Wittgenstein’s ladder: to climb or not to climb?

The happiest are those who have never heard of Wittgenstein’s Ladder.  If asked, they assume it’s something you buy in Homebase.

As with the existentialists, I am way past caring what the sad fellow meant by it. It has become part of my own lore; I have interpreted it as I  see fit and in a way I find useful.

My own interpretation is as follows. I have spent my entire life questioning, worrying, looking for answers which do not exist.  Recently I have decided to kick the ladder away as Wittgenstein recommends, realizing that most of what I had learnt was useless, peripheral nonsense.

The question therefore is should I have begun the climb in the first place or should I have burnt the ladder and not bothered?

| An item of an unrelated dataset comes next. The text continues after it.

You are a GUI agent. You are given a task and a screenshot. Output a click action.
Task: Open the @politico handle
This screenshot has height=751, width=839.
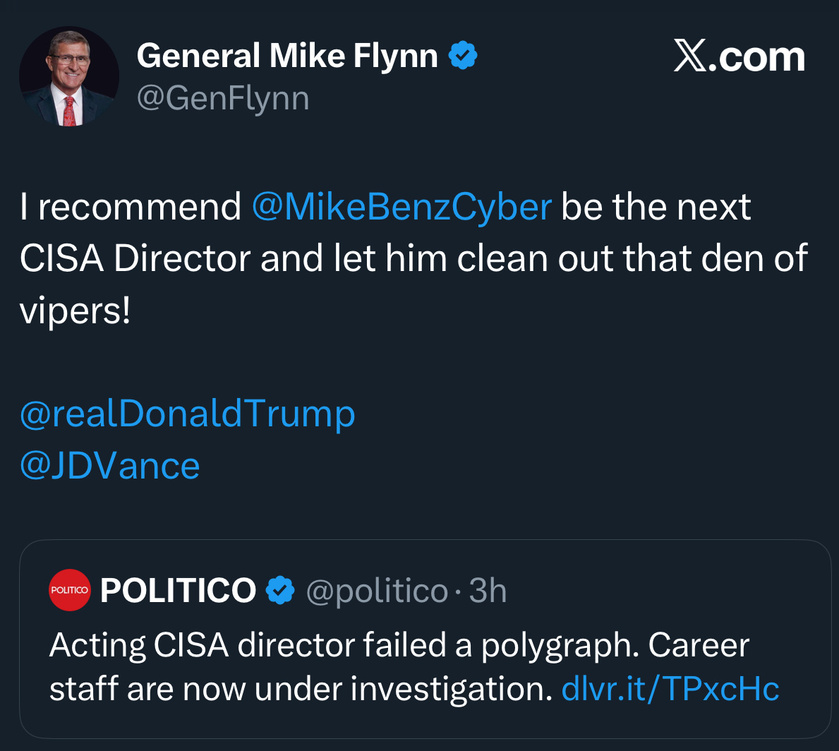tap(376, 592)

I have engaged in a search for meaning in a sea of random noise. A search for pattern where none exists. A master of arts in history from a venerable English university, a qualification in the law.  And endless study, even after those few initial years. The philosophers, from the ancient Greeks to David Chalmers and those who ponder consciousness. Religion and the charming tales of the ancient desert Jews, who believed they had found the one true god. The Epic of Gilgamesh, Confucius, the Tao.  The Odyssey.  The Bhagavad Gita, the Christian mystics.  And more latterly a serious if uninformed interest in science.

Here is what Wittgenstein said:

My propositions serve as elucidations in the following way: anyone who understands me eventually recognizes them as nonsensical, when he has used them—as steps—to climb beyond them. (He must, so to speak, throw away the ladder after he has climbed up it.)   He must transcend these propositions, and then he will see the world aright.

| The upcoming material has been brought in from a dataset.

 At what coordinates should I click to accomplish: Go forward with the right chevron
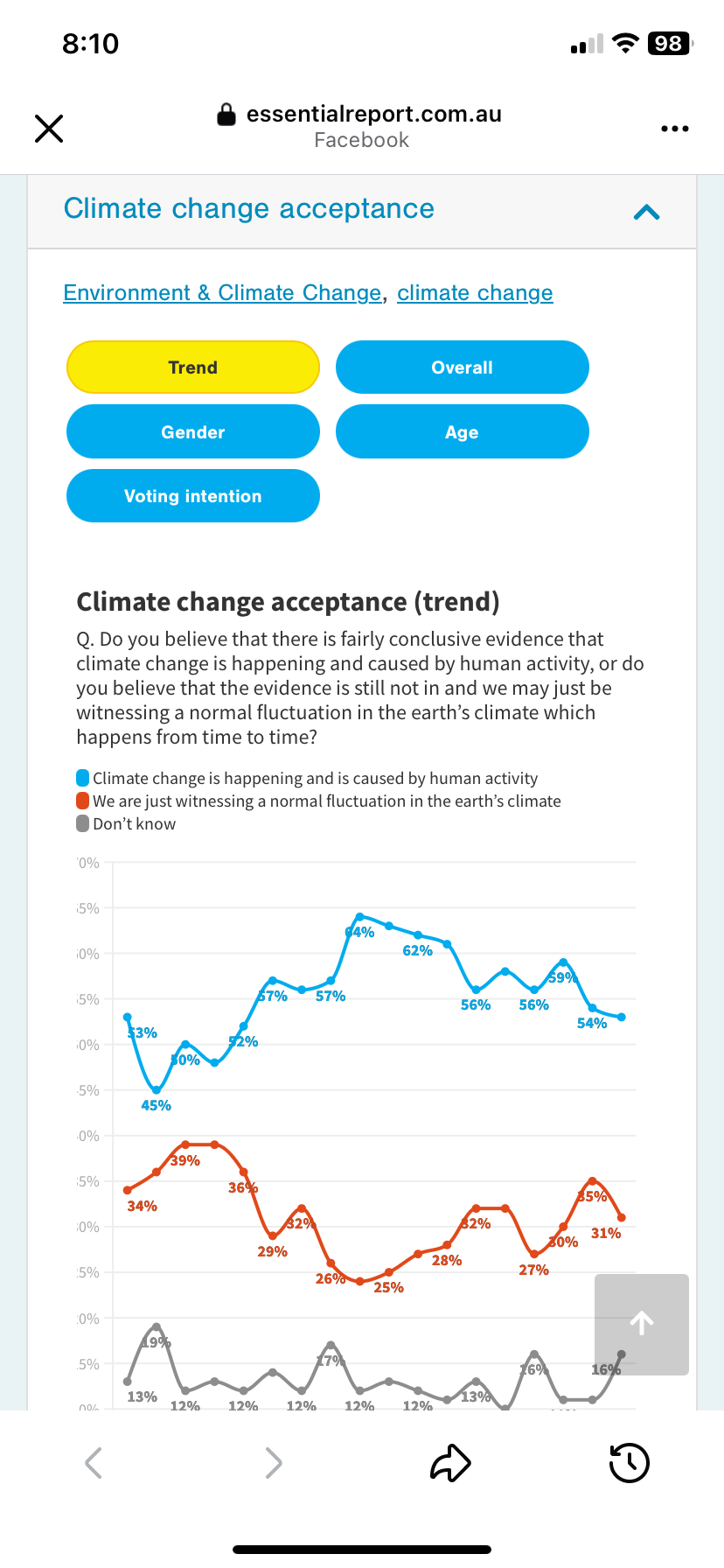tap(274, 1462)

Tractatus Logico-Philosophicus

Most of what I have read has turned out, on reflection, to be unhelpful at best.  The world, and in particular the human condition does not have to be seen in terms of absurd complexity.

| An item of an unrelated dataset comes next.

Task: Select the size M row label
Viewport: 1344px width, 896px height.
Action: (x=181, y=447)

We do not have to ponder our origins or that of the universe and most spend a lifetime not doing so. They are the clever ones, even if they do not know it.

Despite the acceleration of science in my own lifetime, we are still an infinity from the sort of questions I would like to have answered. Progress seems glacial for those with a finite lifetime.

The cure for cancer never quite comes in time. The Higgs Boson, while eventually unearthed, does not actually do very much for my sense of well-being or understanding.  The New Scientist contains almost identical articles week after week which are mostly questions rather than answers.

The answer is to avoid the questions.  Ludwig was right all along.


  1. I think Hegel said something similar in regards to understanding his own phenomenological system of thought. Once you’ve grasped it, you no longer need it.
    This also reminds me of some sayings in the Tao te Ching. The paradox is that we learn these things in order to unlearn them. Nice post


    1. Thank you Robert. I am afraid I become increasingly focused on the same issues but I fear that those issues become ever more important to me. Of course I never actually learn anything and never get anywhere. But one has to keep trying.


    1. Interesting that more or less the same advice is offered by Zen Master DaeWon’s book, Experience of Reality. You can not learn from the scriptures but only by direct experience. That certainly rings true with me – even DaeWon can only point you along the path, not travel it for you. I much enjoyed the book but again, it is a ladder.